The Importance of Bengali

April 13th, 2013

Bengali is often overlooked as a language, but it has a rich history and immense cultural impact both in its immediate geographical region and around the world.

The History Bengali

Far from an obscure language used in an obscure (to Westerners) country, Bengali is one of the most-spoken languages in the world. Almost 200 million people speak Bengali, ranking it about 6th in most-spoken languages. Like Hindi and Urdu and other languages of the area, Bengali has a very long history that goes back into the very earliest recorded events. Dating back to the 12th century BCE, Bengali as a distinct language shares some connections to Sanskrit. Today it is the primary language spoken in Bangladesh as well as the second most spoken language in India, with the highest concentration of speakers in the West Bengal province.
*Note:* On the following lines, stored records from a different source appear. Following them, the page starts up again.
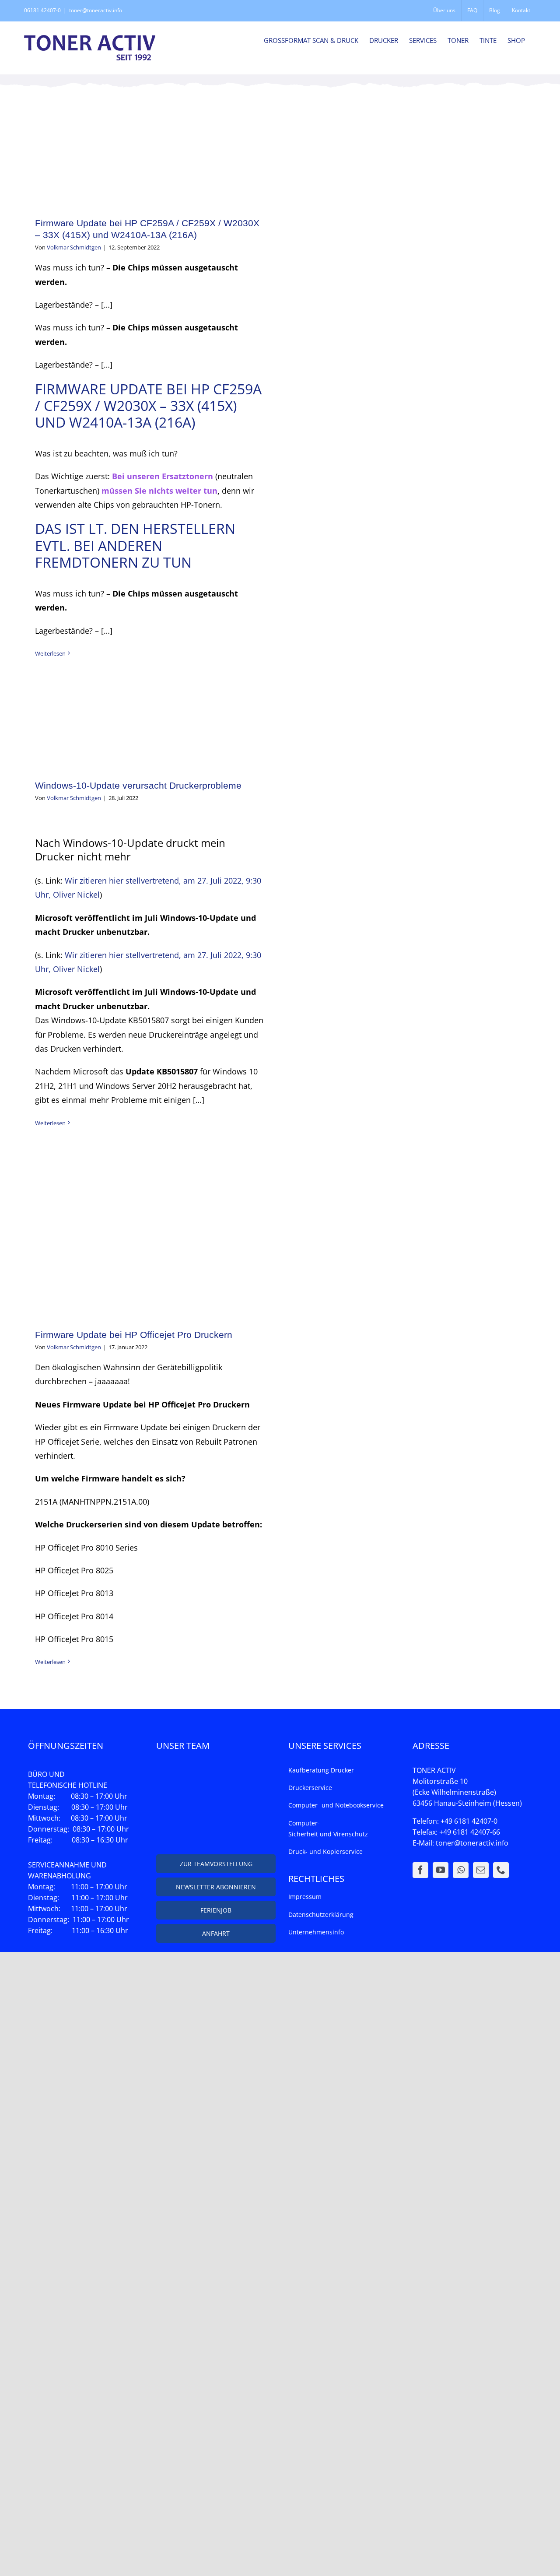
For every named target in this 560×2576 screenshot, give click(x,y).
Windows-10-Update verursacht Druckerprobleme (138, 785)
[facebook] (420, 1870)
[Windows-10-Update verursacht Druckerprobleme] (150, 722)
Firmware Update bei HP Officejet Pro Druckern (133, 1335)
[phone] (501, 1870)
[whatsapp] (461, 1870)
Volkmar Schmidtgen (74, 247)
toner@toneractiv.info (95, 10)
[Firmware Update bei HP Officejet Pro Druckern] (150, 1232)
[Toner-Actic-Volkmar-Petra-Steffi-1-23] (216, 1770)
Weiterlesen (50, 653)
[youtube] (440, 1870)
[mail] (481, 1870)
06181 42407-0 (42, 10)
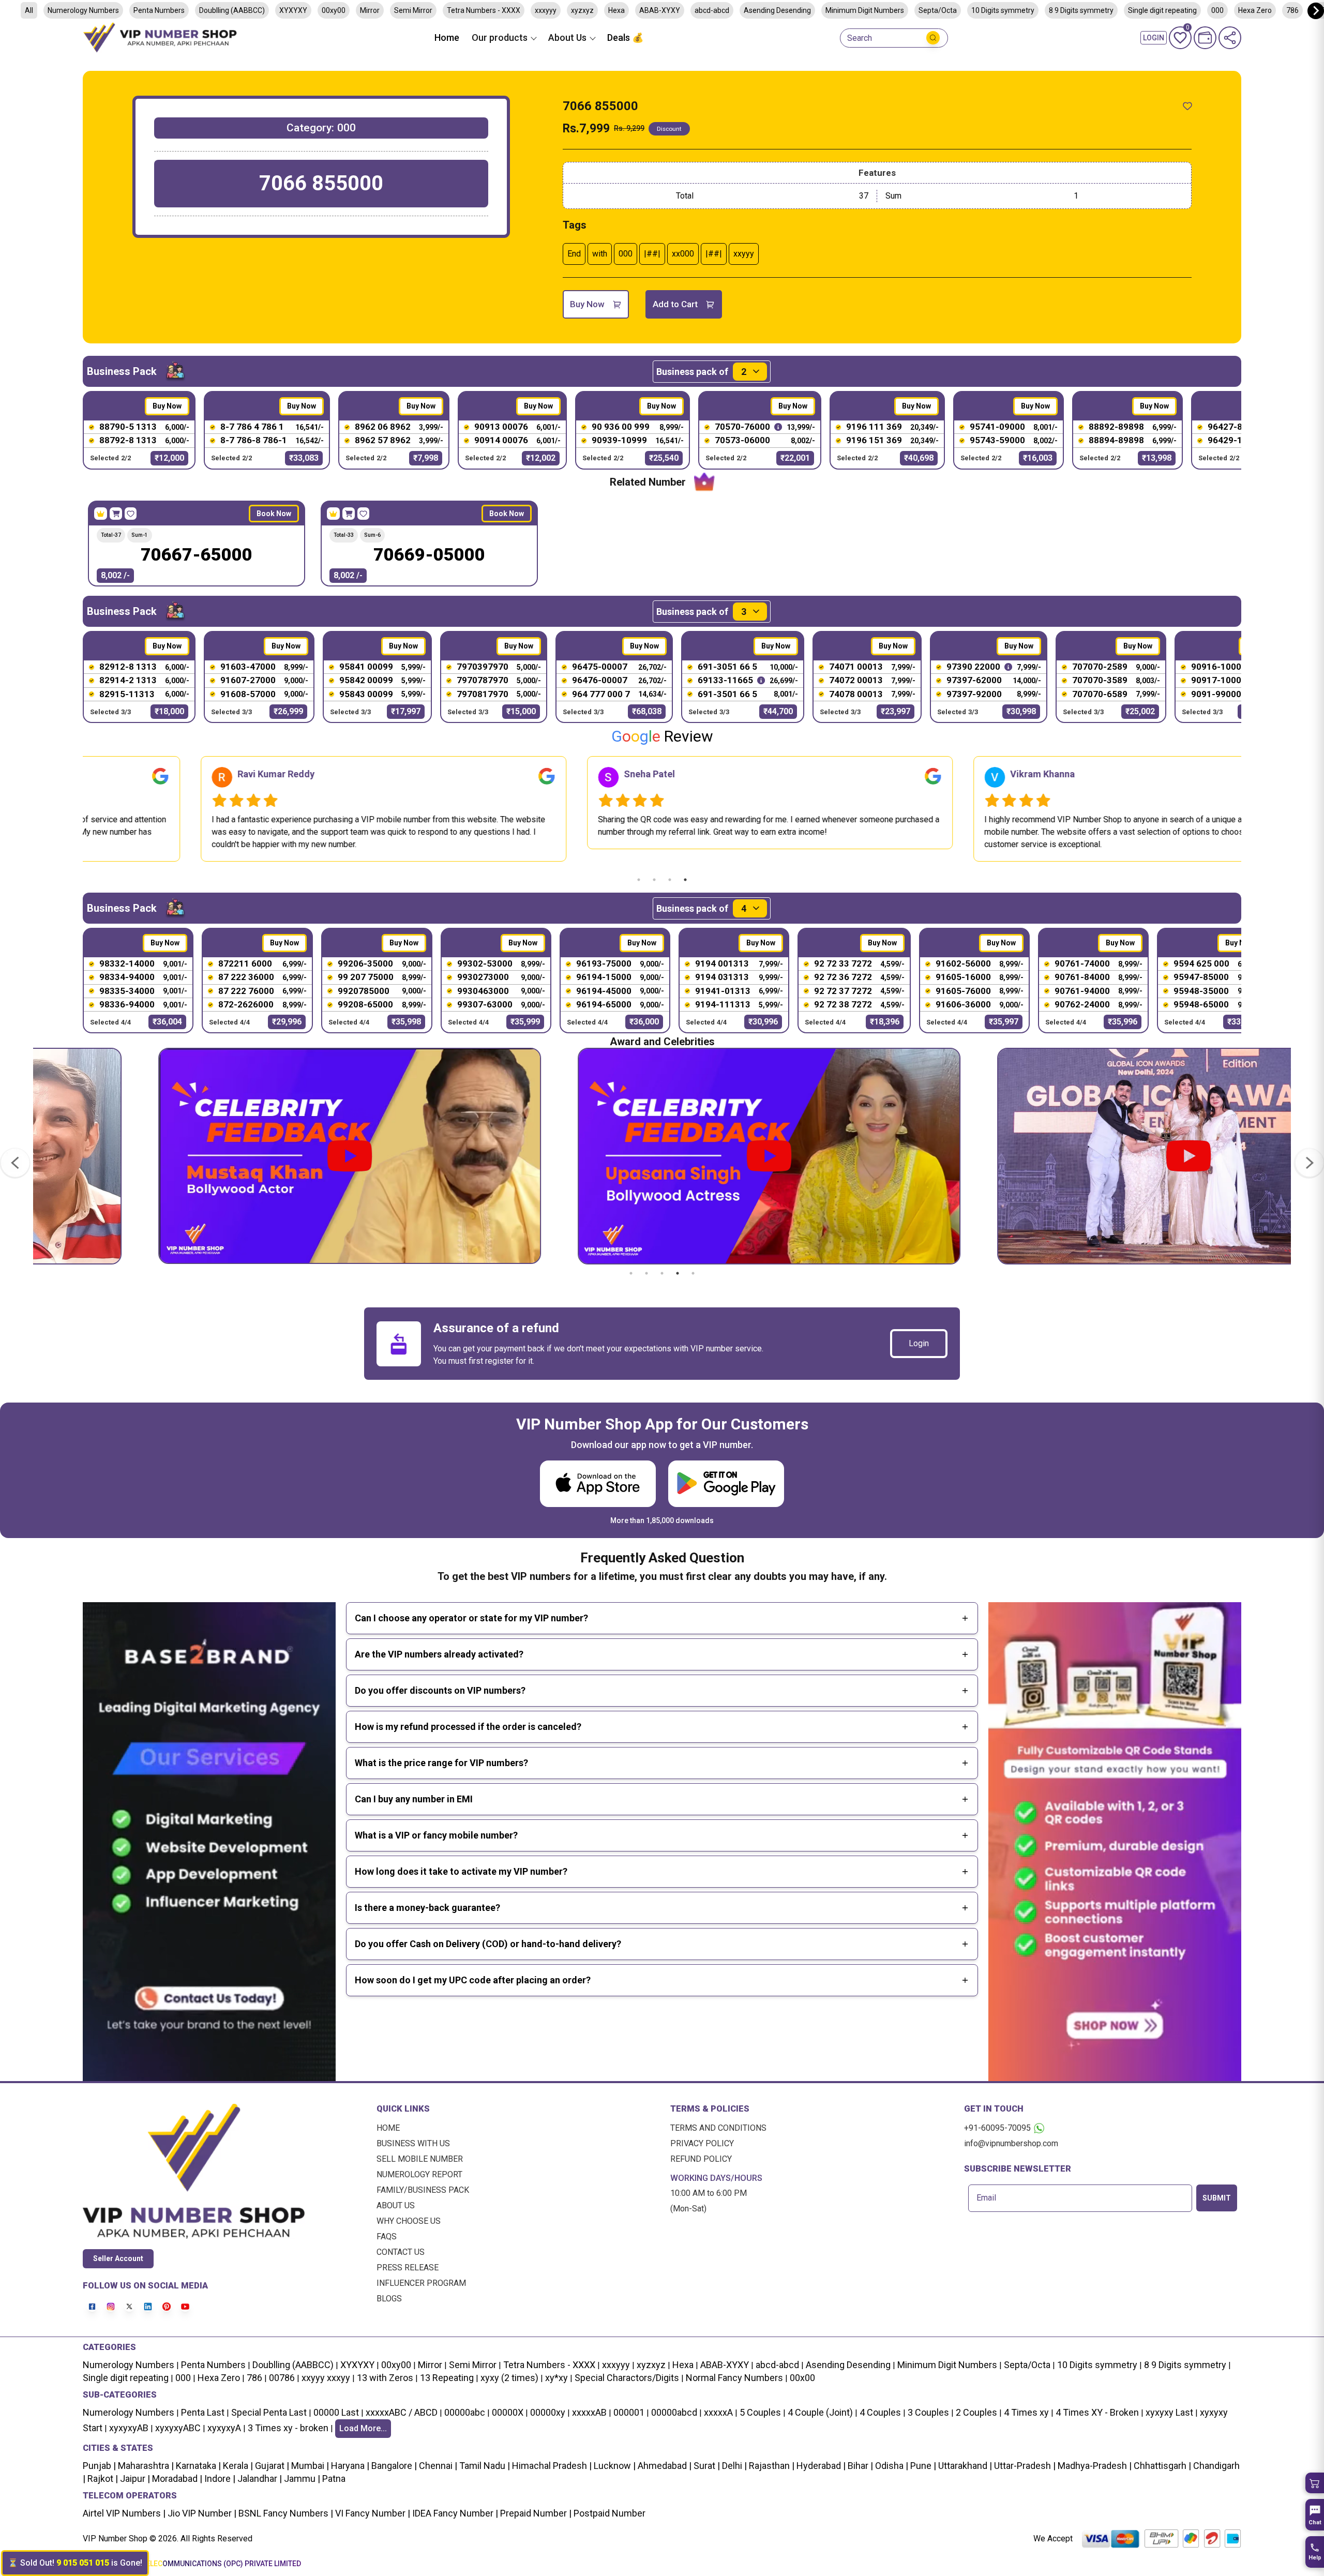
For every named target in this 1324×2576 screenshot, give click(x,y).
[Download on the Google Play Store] (726, 1483)
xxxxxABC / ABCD (402, 2412)
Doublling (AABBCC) (232, 10)
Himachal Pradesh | (552, 2465)
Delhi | (733, 2465)
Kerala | (237, 2465)
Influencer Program (421, 2283)
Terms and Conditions (718, 2128)
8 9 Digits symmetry (1081, 10)
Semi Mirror (413, 10)
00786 (282, 2377)
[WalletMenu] (1205, 37)
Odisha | (890, 2465)
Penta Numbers (159, 10)
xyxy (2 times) (509, 2377)
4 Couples (880, 2412)
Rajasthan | (770, 2465)
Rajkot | (101, 2478)
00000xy (547, 2412)
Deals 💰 (625, 37)
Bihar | (859, 2465)
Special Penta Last (269, 2412)
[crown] (100, 513)
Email (986, 2198)
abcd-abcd (712, 10)
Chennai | (437, 2465)
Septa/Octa (938, 10)
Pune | (922, 2465)
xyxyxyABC (178, 2427)
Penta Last (202, 2412)
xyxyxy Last (1169, 2412)
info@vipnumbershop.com (1011, 2143)
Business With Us (413, 2143)
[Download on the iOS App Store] (598, 1483)
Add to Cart (675, 304)
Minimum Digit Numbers (864, 10)
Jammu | (301, 2478)
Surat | (705, 2465)
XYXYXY (293, 10)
Bengali has been so important to the ethnic and national pride of the Bengalese that many people died in an attempt to make Bengali the national language of their country, which shows the remarkable passion people have for this language. The 1952 protests that sought to establish Bengali are today commemorated every year as Language Movement Day.

The Importance of Bengali

The importance of Bengali began to assert itself in the late 19th and early 20th centuries during what is now known as the Bengali Renaissance. The Bengali language had only been codified and standardised in the 18th century, and by the late 19th century there was a movement that sought to simultaneously appreciate and preserve what was seen as the strongest elements of Indian and Bengali traditional culture while embracing the good ideas and positive influences of Western culture. This was a remarkable concept, as many in the area saw the undue influence of the British and other Western cultures as oppressive. Instead of a reactionary movement that sought to reject all modern Western influence as destructive, the Bengali Renaissance sought to combine the best of both approaches, peacefully and intelligently, recognising that many of the ancient practices of the region were no longer defensible in the modern world.

This movement established the literary and cultural bona fides of the Bengali language, and produced some amazing poetry, music, and literature which is still influential and beautiful to read today. Never discount the Bengali language! If you have the opportunity to study it, I urge you to do so.